By inflating their trading volume, exchanges improve their position in rankings, meaning that they will be better able to charge higher rates to cryptocurrencies that are keen to be listed.
“With trading volume, it’s about trying to misrepresent how important you are as an exchange, with the idea that the more volume you say you’re doing, the more volume you will attract,” says Knottenbelt.
“Until they get regulated like other financial exchanges, this is probably going to be a problem, at least for some exchanges that don’t have proper transaction fee policies.”
The way that cryptocurrencies are traded “on several exchanges that are all over the world” makes regulation difficult, according to Dr Andrea Baronchelli, a senior lecturer in the school of mathematics, computer science and engineering at City, University of London.
“It’s clear it’s difficult to have control of all of these exchanges. I would say that these markets are more difficult [to regulate],” he says.
“How markets are providing their data is something you don’t control. It’s easy to imagine in some cases transparency can be altered and the volume [claimed] is the sum of the volumes reported or measured in all these exchanges.”
Another reason why the cryptocurrency markets tend to spark concerns may be the type of people involved, according to Professor Olinga Taeed, director of the Centre for Citizenship, Enterprise and Governance, a think-tank focusing on the movement of non-financial value.
Taeed says that the way that markets came out of the initial coin offering (ICO) world, which is rife with scams and hacked money, helps to explain why cryptocurrencies are often tied up with fraud.
“These same actors, they started moving heavily to the exchanges. The exchanges are where everything goes through. It’s no different than in the ICO world,” says Taeed, who was recently appointed by China’s Ministry of Commerce to the China E-Commerce Blockchain Committee.
“The exchanges are generally unregulated and full of extremely bad actors – the same people who were doing scamming of ICOs.”
Taeed says there are also “cultural factors” at play, with many of those involved in the market being aged under 30, or older individuals looking to make money in a new field.
Parts of the cryptocurrency sector are, however, regulated and reliable, with Dubai having been particularly enthusiastic to embrace the legitimate opportunities of blockchain.
For example, the emirate has the Habibi coin, which is Shariah compliant, and the BitOasis cryptocurrency exchange.
Also, the government in Dubai announced two years ago that it was creating what was described as the first state-issued cryptocurrency, emCash.
None other than Facebook recently announced its intention to launch a digital currency, Libra, although this plan drew the ire of politicians concerned that the company, affected by numerous data scandals, was not sufficiently trustworthy.
Indeed it was Facebook’s proposal that seemed to have sparked Trump’s Twitter tirade against cryptocurrencies, as he went on to direct his fury at the plan. The US president said that Libra would have “little standing or dependability” and added that “if Facebook and other companies want to be a bank”, they should seek a banking charter and become subject to banking regulations.
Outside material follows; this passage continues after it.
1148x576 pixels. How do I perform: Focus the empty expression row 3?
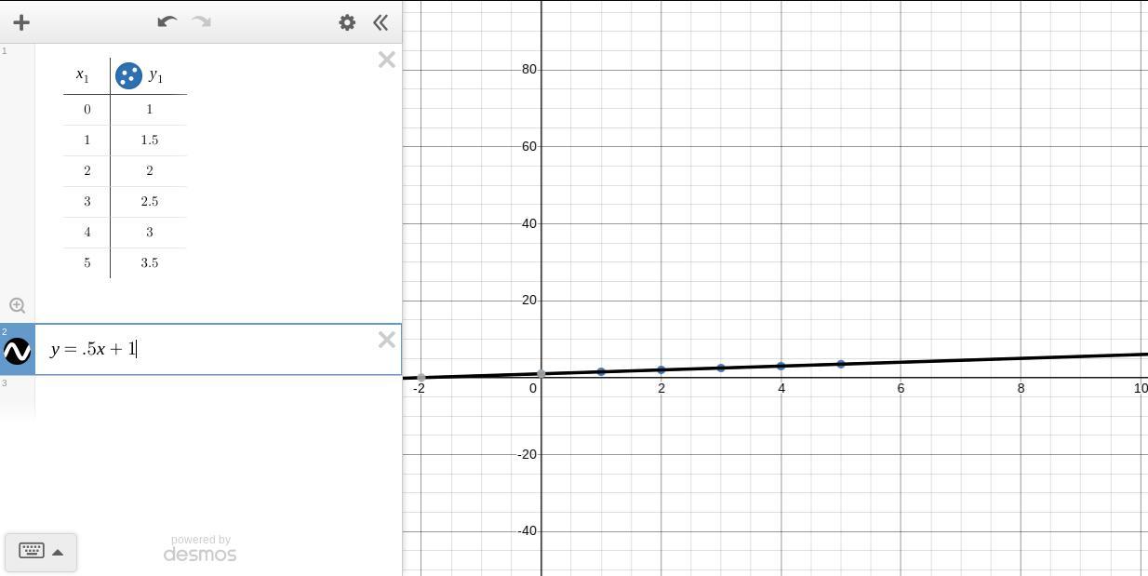(218, 396)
So will things ultimately change so that the cryptocurrency markets achieve the level of regulatory oversight seen in other financial markets?
Baronchelli for one thinks that a tightening of the regulatory regime will be difficult to achieve.
“Who is the regulator here? The problem is these markets are everywhere. Who should regulate them? What entities [operate] on such a scale?” he asks.
Taeed says that a cryptocurrency market that was subject to heavy regulation, if such regulation could be achieved, would lose some of its purpose for existing.
“Any regulation will dampen the spirit of what it’s all about. The regulators want to bring it under a financial instrument to protect the public. The whole point of crypto was to be anti-authority, anti-establishment,” he says.
Regulation would lead to a situation where, instead of using cryptocurrency, “you may as well use cash”, according to Taeed.